For patients in whom anticoagulation is contraindicated or in whom the risk of bleeding is estimated to outweigh the risk of recurrent thromboembolism, we suggest the insertion of an IVC filter rather than no therapy (Grade 2C). We also suggest that an IVC filter be placed for patients with acute proximal DVT who have recurrent embolism despite adequate anticoagulation and for patients who have poor cardiopulmonary reserve who may not tolerate additional embolism. We prefer retrievable filters for the avoidance long term complications of filter placement. Additionally, we prefer that patients with DVT receive a conventional course of anticoagulation once the contraindication resolves. (See 'Patients with contraindications to anticoagulation' above and 'Inferior vena cava filter' above.)

For patients with malignancy and pregnant women, we suggest that LMW heparin be selected as the initial and long-term anticoagulant of choice rather than other agents (Grade 2C). Factor Xa and direct thrombin inhibitors have not been adequately tested in patients with malignancy or in pregnant women with acute DVT and as such should not be administered. (See 'Special populations' above and "Treatment of venous thromboembolism in patients with malignancy" and "Deep vein thrombosis and pulmonary embolism in pregnancy: Treatment".)
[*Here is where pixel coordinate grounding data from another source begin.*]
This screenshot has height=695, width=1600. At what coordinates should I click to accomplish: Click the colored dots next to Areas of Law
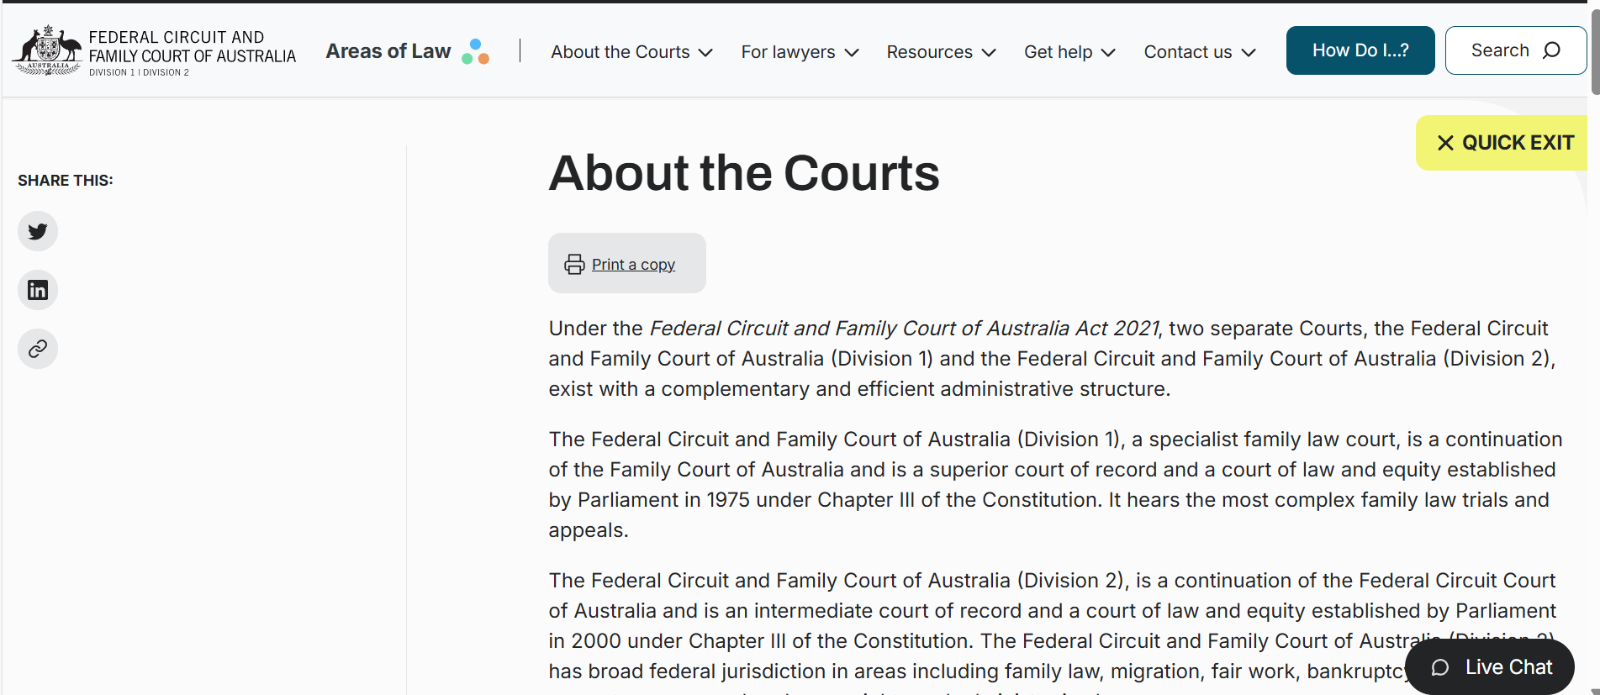coord(475,52)
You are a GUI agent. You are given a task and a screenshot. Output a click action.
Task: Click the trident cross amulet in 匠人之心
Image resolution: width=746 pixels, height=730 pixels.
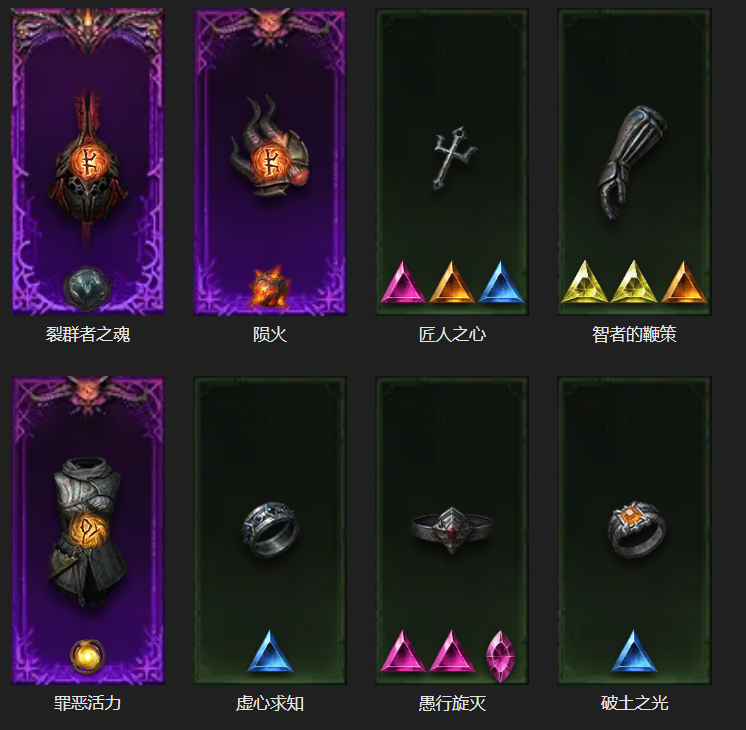pyautogui.click(x=452, y=158)
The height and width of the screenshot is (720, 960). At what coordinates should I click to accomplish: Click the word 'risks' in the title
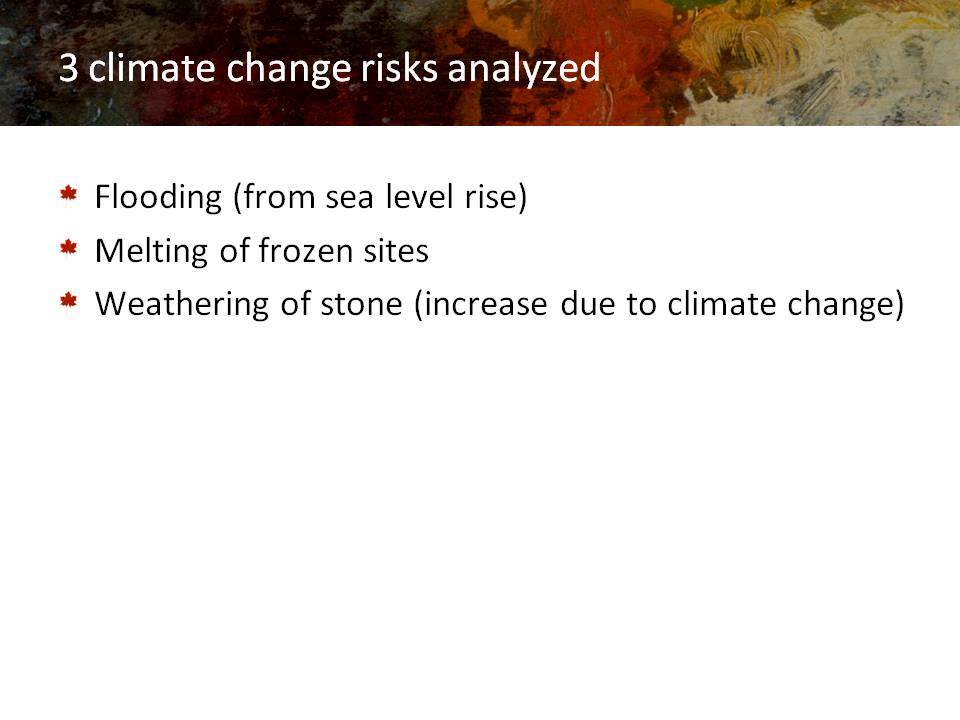399,68

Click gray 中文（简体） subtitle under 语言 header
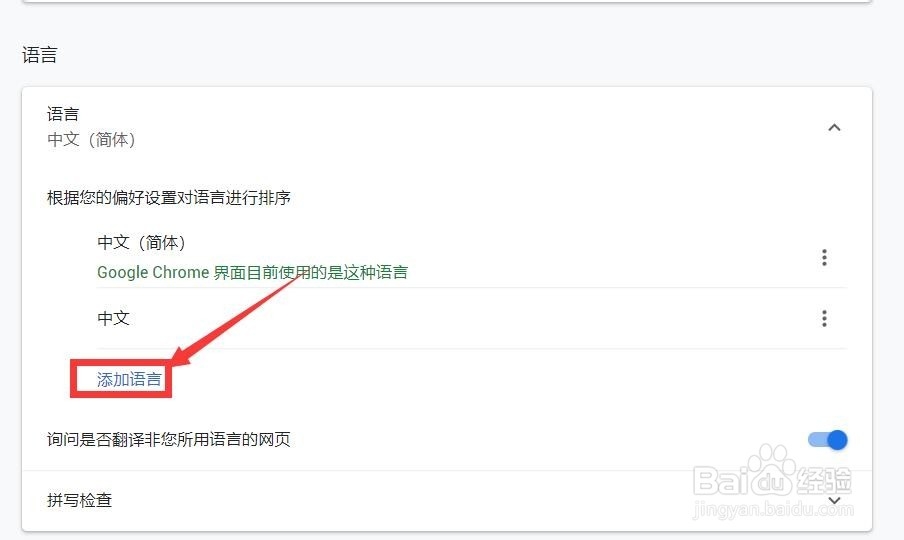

For patients with massive iliofemoral DVT or phlegmasia cerulea dolens with symptoms for <14 days and good functional status, we suggest systemic or catheter-directed thrombolytic therapy, and/or clot removal (eg, catheter extraction, catheter fragmentation, surgical thrombectomy) rather than anticoagulation alone (Grade 2C). The most appropriate intervention depends upon the institution's expertise. (See 'Phlegmasia cerulea dolens' above and "Fibrinolytic (thrombolytic) therapy in acute pulmonary embolism and lower extremity deep vein thrombosis", section on 'Lower extremity deep vein thrombosis'.)

For patients with a DVT and a diagnosis of heparin-induced thrombocytopenia (HIT), all forms of heparin should be discontinued and immediate anticoagulation with a nonheparin anticoagulant started. (See "Management of heparin-induced thrombocytopenia".)

For patients with acute DVT who are fully anticoagulated, hemodynamically stable, and whose symptoms (eg, pain, swelling) are under control, we suggest early ambulation in preference to bed rest (Grade 2C). For patients in whom the prevention of post thrombotic syndrome is a consideration, we suggest elastic graduated compression stockings (GCS) with a pressure of 30 to 40 mmHg at the ankle rather than no compression stockings (Grade 2C). GCS may be applied within two weeks and continued for two years. (See 'Ambulation' above and 'Compression stockings for the prevention of PTS' above.)

Patients should be monitored for the complications of DVT as well as those of anticoagulation. These include further clot extension, recurrence, embolization, post-thrombotic (postphlebitic) syndrome, chronic thromboembolic pulmonary hypertension, bleeding, and thrombosis-related or bleeding-related death. (See 'Monitoring and follow-up' above.)